Inhibition of lactate production reduces neutrophil oxidative burst in patients during reperfused acute myocardial infarction (DGK-Forschungsstipendium)

Neutrophils are one of the first immune cells infiltrating the heart during reperfused acute myocardial infarction (repAMI). Besides cardioprotective functions, they also provoke additional tissue damage by releasing reactive oxygen species (ROS) in an oxidative burst. Neutrophil function and ROS generation in particular are controlled metabolically. For neutrophil mobilization from bone marrow and release of neutrophil extracellular traps (NETs), lactate production turned out to be a main regulator. This study aimed to examine the role of lactate production for neutrophil oxidative burst to reduce neutrophil-induced myocardial injury during repAMI.

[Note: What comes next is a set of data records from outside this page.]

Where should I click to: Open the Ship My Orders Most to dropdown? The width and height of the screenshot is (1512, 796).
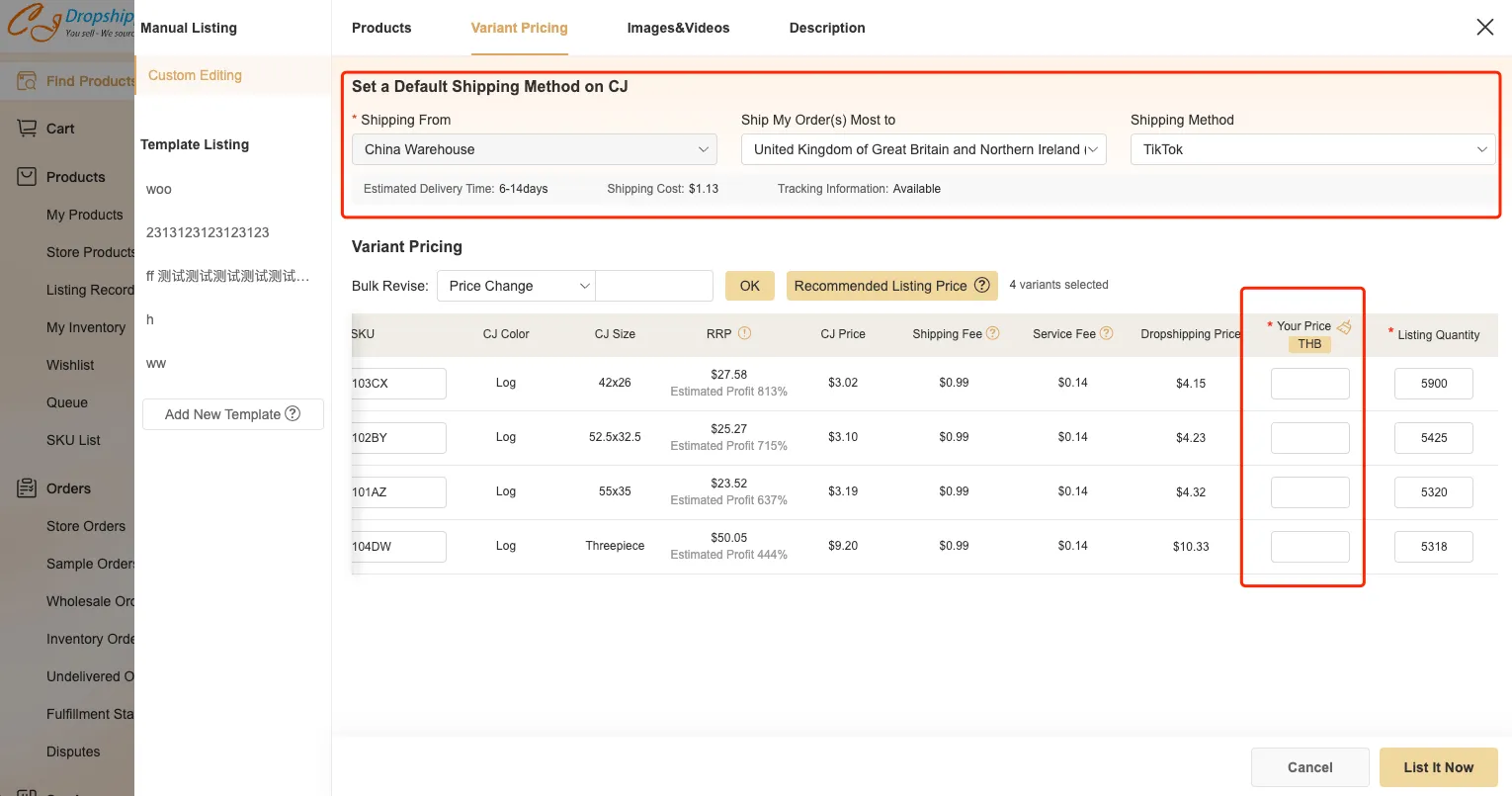[x=923, y=149]
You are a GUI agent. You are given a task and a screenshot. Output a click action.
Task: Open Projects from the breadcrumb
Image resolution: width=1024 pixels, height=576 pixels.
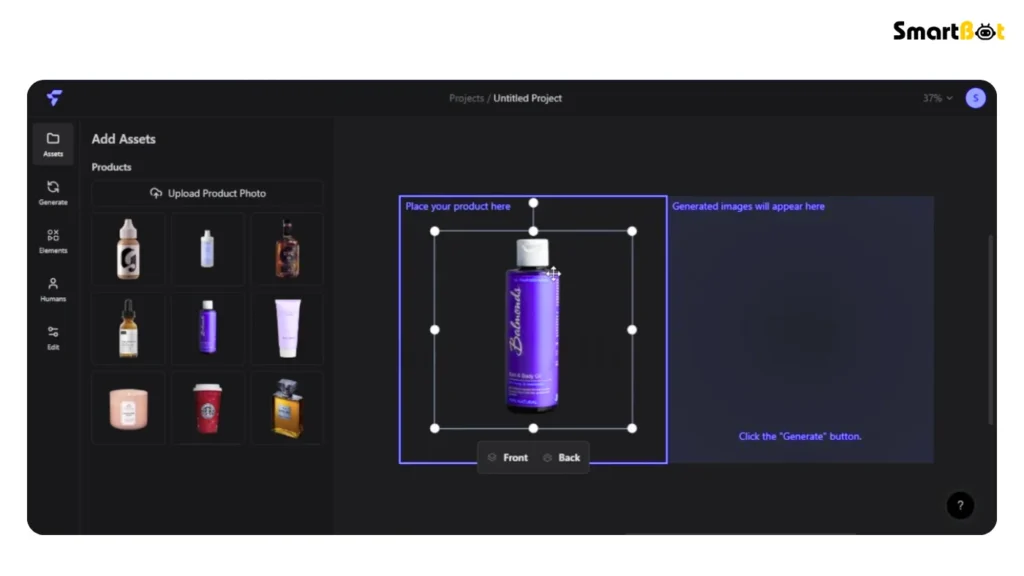tap(466, 98)
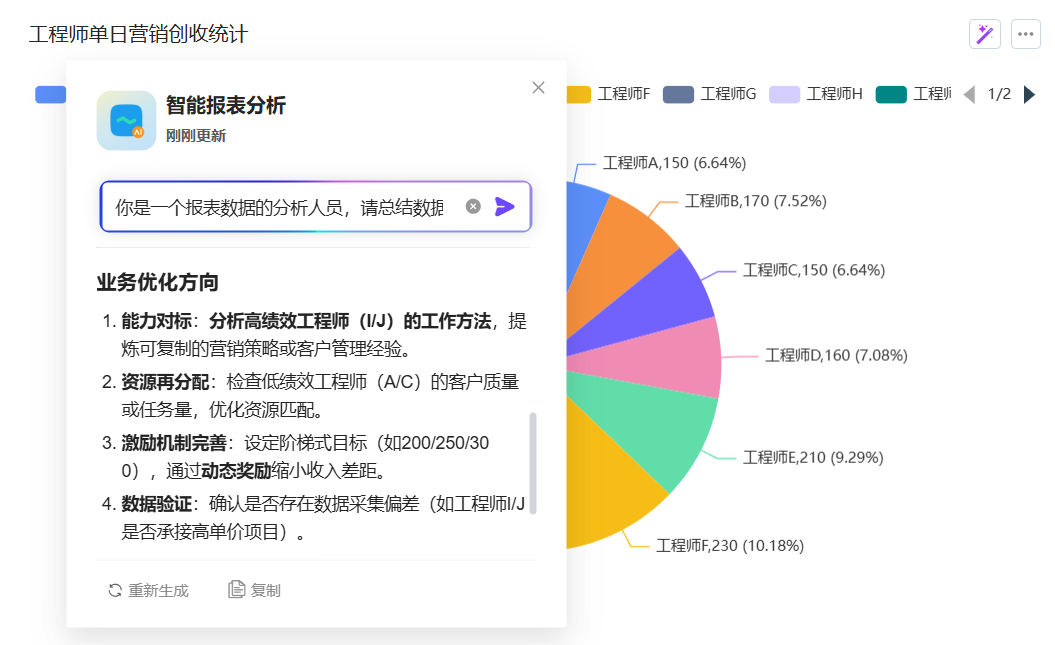This screenshot has height=645, width=1055.
Task: Open the AI magic wand tool top right
Action: (984, 33)
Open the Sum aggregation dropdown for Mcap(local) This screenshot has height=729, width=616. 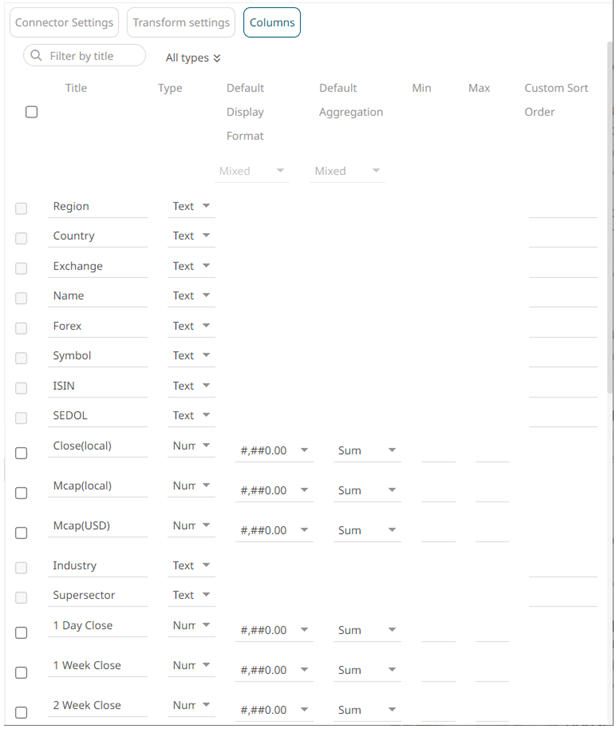pos(392,491)
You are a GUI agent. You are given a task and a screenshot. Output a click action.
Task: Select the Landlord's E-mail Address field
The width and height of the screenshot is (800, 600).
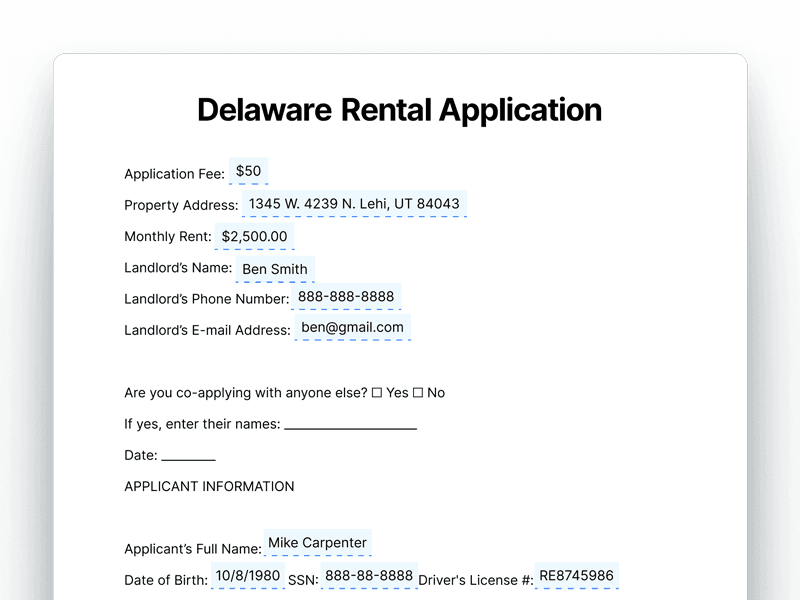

Human neutrophils were isolated from healthy volunteers and patients during repAMI 24 hours after interventional reperfusion using magnetic activated cell sorting (MACS). Neutrophil lactate production was inhibited by 1-hour incubation with lactate dehydrogenase (LDH) inhibitor sodium oxamate (100 mM). To provoke neutrophil oxidative burst, cells were stimulated with phorbol-12-myristat-13-acetat (PMA) for 30 minutes. Sodium oxamate led to a significant reduction in intracellular lactate level and NAD+/NADH ratio without decreasing cell viability. This reduction in lactate production led to a decrease in pentose phosphate metabolism with reduction of glucose-6-phosphat dehydrogenase (G6PD) and 6-phosphogluconate dehydrogenase (6PGD) expression as well as NADPH levels. Due to lower NADPH supply under sodium oxamate treatment, ROS production by NADPH oxidase 2 (NOX2) was reduced, shown by reduction in oxygen consumption rate (OCR) and H2O2 release in healthy volunteers and patients during repAMI.

Inhibition of lactate production reduces neutrophil oxidative burst by decreasing NADPH supply of pentose phosphate metabolism in healthy volunteers and patients during repAMI.